Côté recettes, François Bayrou prévoit 13,8 milliards d’impôts supplémentaires : cela passe par une nouvelle contribution sociale, un impôt sur les hauts revenus, la disparition de niches fiscales… Côté dépenses, il table sur des économies de 30 milliards. Parmi les mesures envisagées, il y a la suppression de 3.000 postes de fonctionnaires, la suppression d’agences improductives (la France compte plus de mille agences gouvernementales!), la non-indexation des prestations sociales et des retraites pendant un an, 5 milliards d’économies dans les soins de santé…
Un effort de 9,2 milliards
La transposition intégrale du plan Bayrou chez nous entraînerait donc un ajustement budgétaire très strict, bien plus prononcé que les mesures actuellement envisagées par le gouvernement Arizona, avec une réduction nette massive des dépenses publiques et un fort relèvement des prélèvements obligatoires. Si l’on adoptait ces mesures en Belgique, dont le PIB pèse un peu plus de 20 % du PIB français, cela supposerait en effet un effort budgétaire de 9,2 milliards d’euros, essentiellement à charge du fédéral, avec 3 milliards de nouveaux impôts et 6,2 milliards de réductions des dépenses publiques.
On observe toutefois un point de rencontre dans les politiques budgétaires belges et françaises, dans les soins de santé.

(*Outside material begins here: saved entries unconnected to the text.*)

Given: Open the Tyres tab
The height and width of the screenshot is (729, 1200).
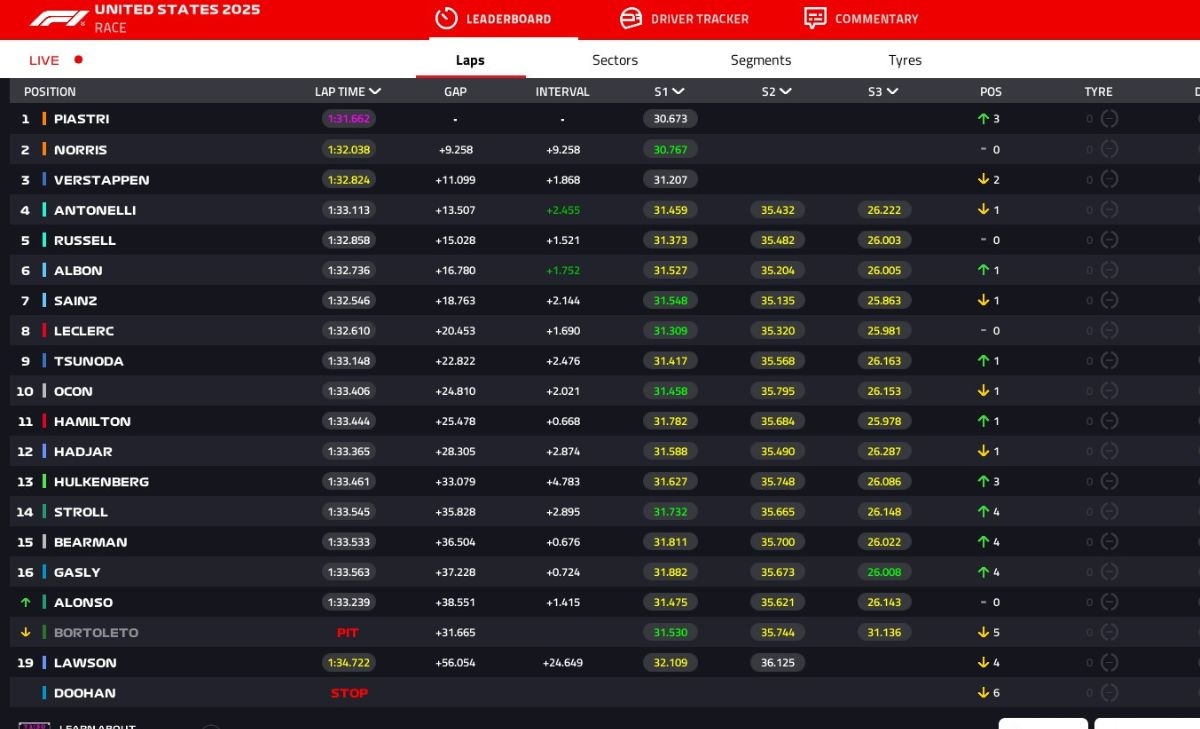Looking at the screenshot, I should click(904, 60).
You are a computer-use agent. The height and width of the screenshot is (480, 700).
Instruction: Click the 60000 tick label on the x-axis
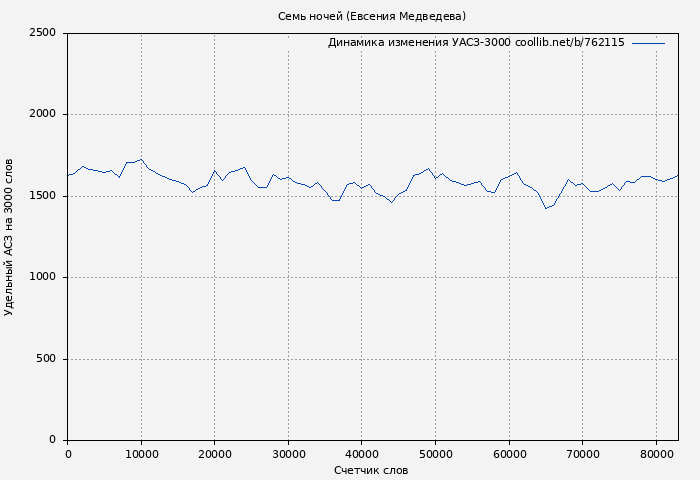509,455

L’économie de 5 milliards projetée en France représente proportionnellement à peu près le même effort que le plan d’économies de 900 millions présenté par Frank Vandenbroucke.
En revanche, on voit mal les partis actuellement au gouvernement chez nous accepter une hausse de la fiscalité de 3 milliards d’euros. Cela n’empêche pas le gouvernement Arizona d’avoir mis en place d’importantes mesures structurelles, mais elles ne s’exprimeront que dans le temps : on songe à la réforme des pensions sur laquelle planche Jan Jambon.
Politiquement difficile
Un plan Bayrou ne serait donc pas réalisable chez nous tel quel : il provoquerait un choc économique important, en raison de la combinaison de la réduction des dépenses sociales et des administrations publiques, et de l’augmentation de la pression fiscale.
Politiquement, il serait difficile à faire accepter. Il suscite également de fortes oppositions en France. Mais s’il devait être mis en place, il permettrait de réduire rapidement le déficit public vers un niveau proche de 3 % du PIB et de stabiliser la dette dans la durée.